Specifically, the organization has called on him to press authorities on the disappearance of a Lao civil society leader; discrimination against the Rohingya people in Myanmar; and rampant killings by police in the Philippines.

“President Obama must use this opportunity to convey to Southeast Asian leaders that the world is watching,” said T. Kumar, an advocacy director with Amnesty International USA. “Governments in Southeast Asia and around the world must abide by their international human rights obligations. Enforced disappearances, oppression and state-sanctioned violence cannot be tolerated.”

The organization urged President Obama to press heads of state on the following issues:

  • Sombath Somphone disappeared after being forced from his car at a traffic stop in December 2012. His whereabouts remain unknown.
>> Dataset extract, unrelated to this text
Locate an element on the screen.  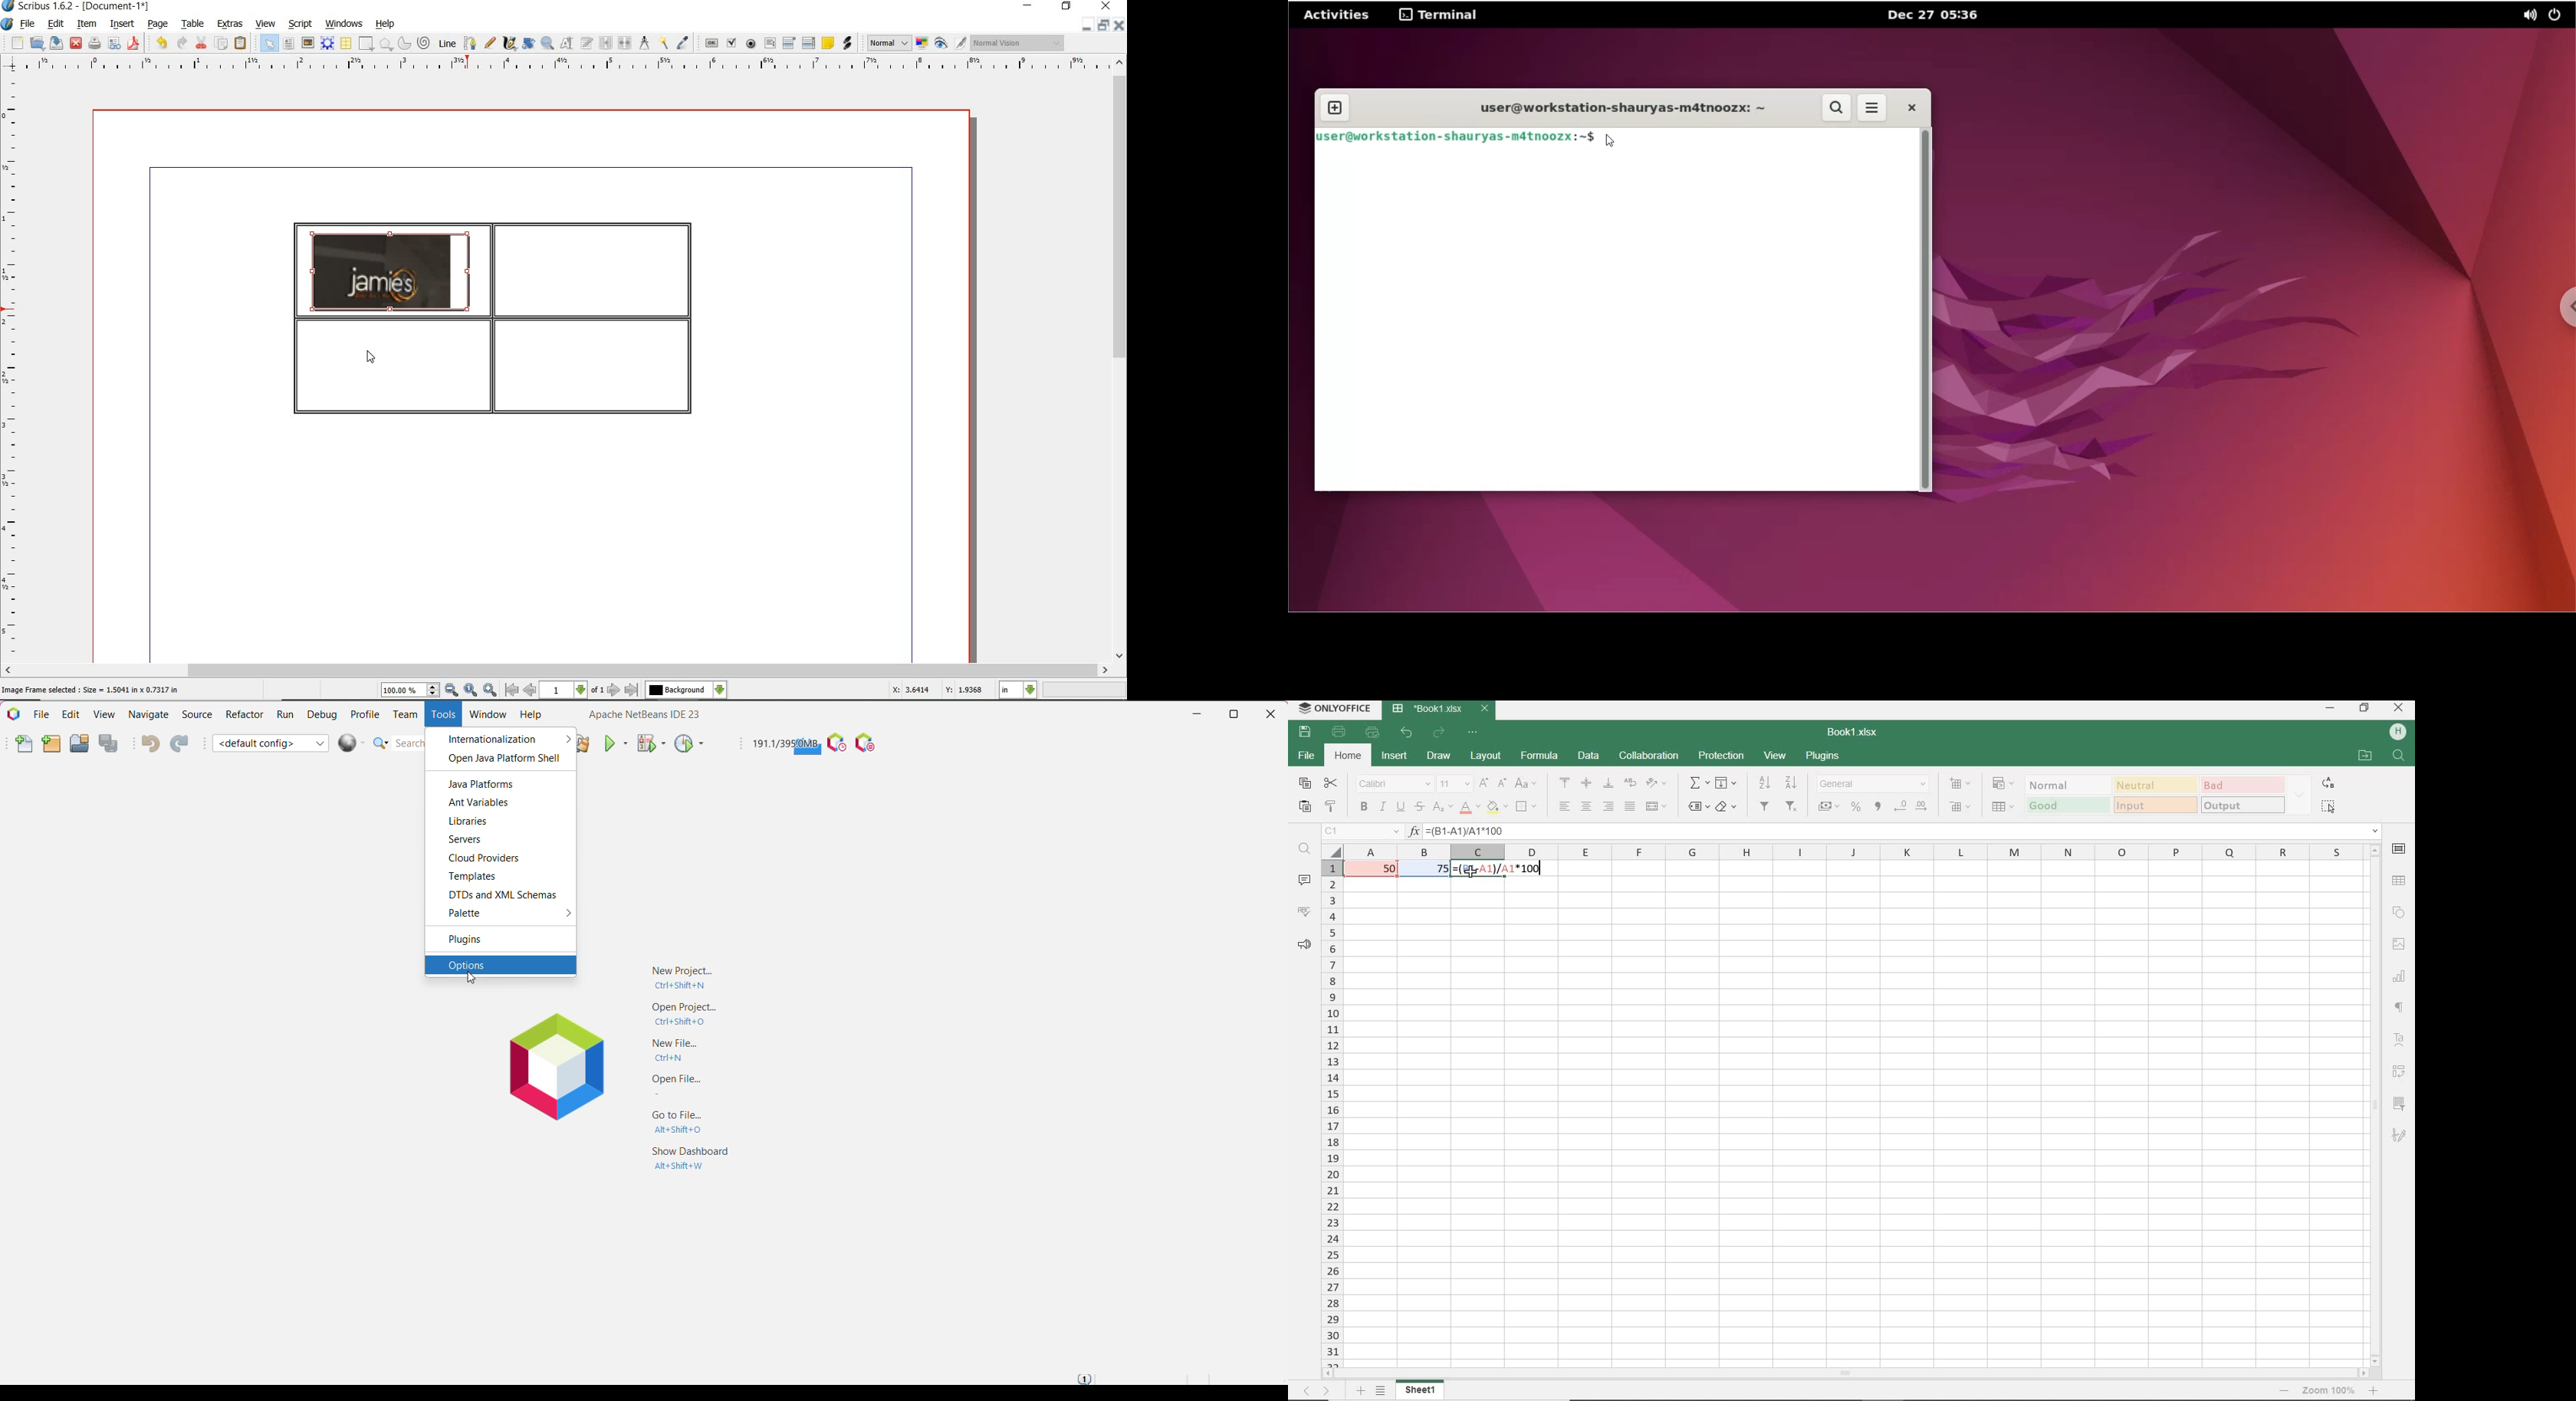
script is located at coordinates (301, 24).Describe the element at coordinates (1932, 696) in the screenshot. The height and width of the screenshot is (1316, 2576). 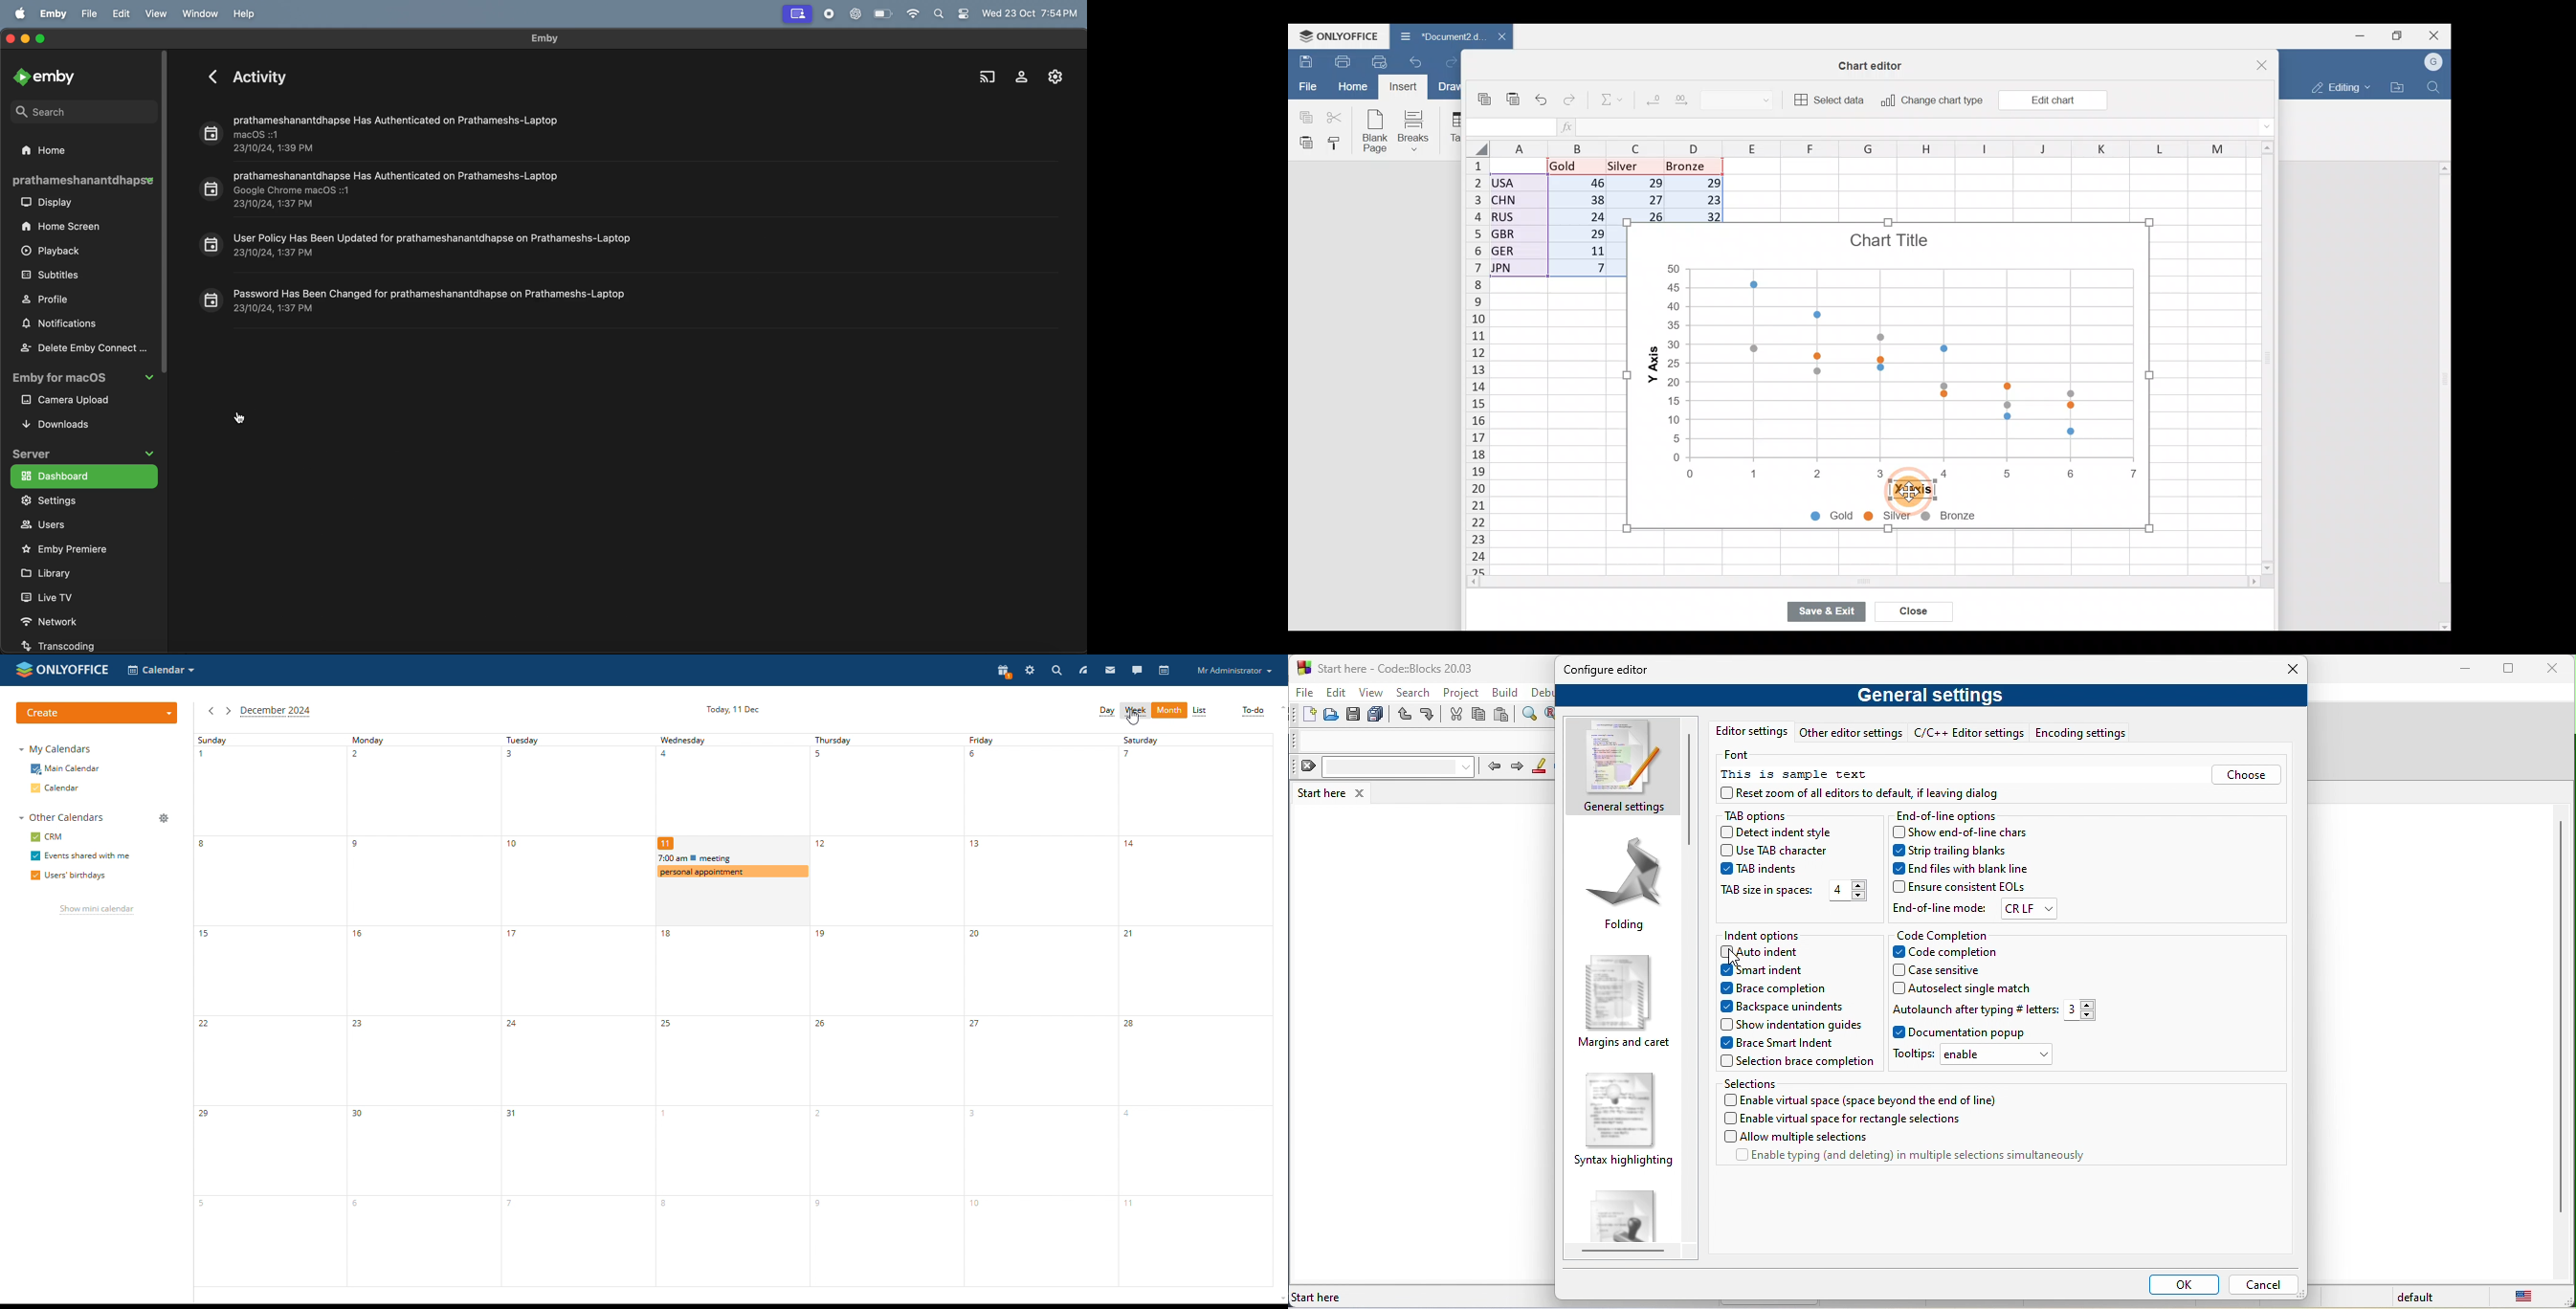
I see `general settings` at that location.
Somphone had dedicated his life to eradicating poverty and fostering sustainable development in Laos, earning the Ramon Magsaysay Award for Community Leadership – known as Asia’s Nobel Peace Prize – for his work in 2005. The Lao government must investigate his disappearance and the U.S. should offer any technical assistance possible.
  • The Rohingya have endured decades of discrimination in Myanmar. They face severe restrictions on their freedom of movement, which impacts their access to healthcare, education and equal employment opportunities. Tens of thousands of Rohingya’s have fled the country in recent years, many of them  undertaking perilous journeys at sea where they are vulnerable to abuse and exploitation at the hands of human traffickers. The Myanmar government, led by State counsellor Aung San Suu Kyi, must take immediate steps to restore rights to the Rohingya – including citizenship rights – and stop abuses against them.
  • Since President Rodrigo Duterte took office in the Philippines at the end of June, more than 1,700 people have lost their lives in an ongoing wave of unlawful killings that he has encouraged. The authorities have recognized that over 700 were killed by the police, alleging they were people who use or sell drugs, many of which appear to have been extrajudicially executed. There must be prompt, independent and impartial investigations into these killings and ensure an independent oversight mechanism for the investigations. The President and other high-level authorities must end the rhetoric provoking this wave of killings. No person should be summarily executed, whatever the crime they may be suspected of.